Home US & World Why Biden-Trump debates come with risks for both sides
Why Biden-Trump debates come with risks for both sides

The president had been coy about whether he was ever going to debate his Republican opponent. But if he had taken a pass, he would have been the first president since Richard Nixon in 1972 to skip the debate process entirely.

Given that there have been repeated questions about his age and competency to serve another four years in office, a move to sidestep the presidential face-offs would have risked convincing the public that he was not up to the task.

As it was, he was able to set the terms of the debate in a way that could be to his advantage. The two events will be hosted by CNN and ABC News, and not Fox News, avoiding a debate moderator with a clear right-wing tilt.

The June debate will be held in CNN’s Atlanta studios with no live audience, which also may play better for the president, whose crowds have been less enthusiastic than the former president’s. It also guarantees Mr Biden will not be interrupted by pro-Palestinian protesters, which has been a campaign concern during recent public appearances.

There are several ways the early timing of the first debate – held, in a break with tradition, before the summer party nominating conventions – may also help Mr Biden.
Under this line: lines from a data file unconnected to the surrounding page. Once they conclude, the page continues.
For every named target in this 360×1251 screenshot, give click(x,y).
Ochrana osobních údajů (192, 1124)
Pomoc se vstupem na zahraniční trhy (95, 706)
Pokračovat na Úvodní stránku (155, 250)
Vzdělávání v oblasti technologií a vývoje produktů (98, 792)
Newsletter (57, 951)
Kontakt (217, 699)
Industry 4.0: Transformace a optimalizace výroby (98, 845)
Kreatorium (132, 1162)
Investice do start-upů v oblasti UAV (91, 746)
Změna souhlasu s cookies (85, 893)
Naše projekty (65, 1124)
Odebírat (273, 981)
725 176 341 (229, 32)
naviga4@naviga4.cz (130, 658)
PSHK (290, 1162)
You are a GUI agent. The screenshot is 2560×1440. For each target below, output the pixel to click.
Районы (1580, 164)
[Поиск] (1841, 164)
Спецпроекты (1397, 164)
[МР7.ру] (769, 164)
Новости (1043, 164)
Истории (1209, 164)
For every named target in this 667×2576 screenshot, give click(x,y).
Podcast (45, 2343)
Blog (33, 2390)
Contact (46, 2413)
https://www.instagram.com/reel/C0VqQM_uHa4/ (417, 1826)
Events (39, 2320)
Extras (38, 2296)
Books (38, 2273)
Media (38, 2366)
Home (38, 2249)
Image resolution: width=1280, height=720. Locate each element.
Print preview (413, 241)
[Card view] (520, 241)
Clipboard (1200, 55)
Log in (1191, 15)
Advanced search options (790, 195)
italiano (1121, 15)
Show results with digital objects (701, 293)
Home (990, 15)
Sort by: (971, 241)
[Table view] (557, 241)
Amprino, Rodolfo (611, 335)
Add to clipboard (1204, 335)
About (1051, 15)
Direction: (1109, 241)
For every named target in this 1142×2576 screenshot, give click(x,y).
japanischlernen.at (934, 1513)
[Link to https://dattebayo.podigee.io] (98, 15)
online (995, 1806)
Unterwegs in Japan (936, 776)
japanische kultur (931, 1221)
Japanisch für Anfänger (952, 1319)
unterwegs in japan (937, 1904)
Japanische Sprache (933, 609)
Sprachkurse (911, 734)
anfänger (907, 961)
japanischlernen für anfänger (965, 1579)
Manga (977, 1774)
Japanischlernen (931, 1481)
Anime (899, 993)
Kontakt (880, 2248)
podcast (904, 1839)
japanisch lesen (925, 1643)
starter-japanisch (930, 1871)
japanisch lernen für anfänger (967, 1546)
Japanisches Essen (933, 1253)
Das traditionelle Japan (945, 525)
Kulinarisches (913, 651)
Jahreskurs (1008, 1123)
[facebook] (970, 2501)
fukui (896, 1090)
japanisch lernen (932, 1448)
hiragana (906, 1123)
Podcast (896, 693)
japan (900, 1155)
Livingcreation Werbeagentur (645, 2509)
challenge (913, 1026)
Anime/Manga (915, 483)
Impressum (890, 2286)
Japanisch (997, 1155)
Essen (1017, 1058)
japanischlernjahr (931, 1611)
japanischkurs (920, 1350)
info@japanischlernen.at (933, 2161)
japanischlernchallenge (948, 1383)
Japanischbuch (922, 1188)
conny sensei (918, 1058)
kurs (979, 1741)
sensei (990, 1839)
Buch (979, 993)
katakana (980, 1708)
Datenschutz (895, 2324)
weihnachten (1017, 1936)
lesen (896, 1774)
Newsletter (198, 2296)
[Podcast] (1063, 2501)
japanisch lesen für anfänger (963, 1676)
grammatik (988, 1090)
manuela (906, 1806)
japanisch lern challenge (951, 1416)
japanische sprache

First, it will allow his team an earlier opportunity to frame the election as a binary choice between Mr Trump and Mr Biden. Mr Biden’s advisers have long contended that as the public becomes more aware of the possibility of another Trump presidency, the Democrat’s support will solidify.

Second, a June debate gives Mr Biden more time to recover if he has a weak performance. Incumbent presidents – from Ronald Reagan to Barack Obama – have a history of uneven first-debates. If Biden follows this trend, he has months, including what is sure to be a carefully scripted Democratic convention speech, to rebound.

Of course, the plan also has risks. If he is still trailing in October, there won’t be any high-profile debates, with their audiences in the tens of millions, to shake things up. There’s also the chance he does struggle, which could lead to second-guessing about his decision to participate at all. And if he seriously falters in June, it may cement the public’s view that he’s not up to the task to the point where no convention speeches or multimillion-dollar advertising campaigns could change it.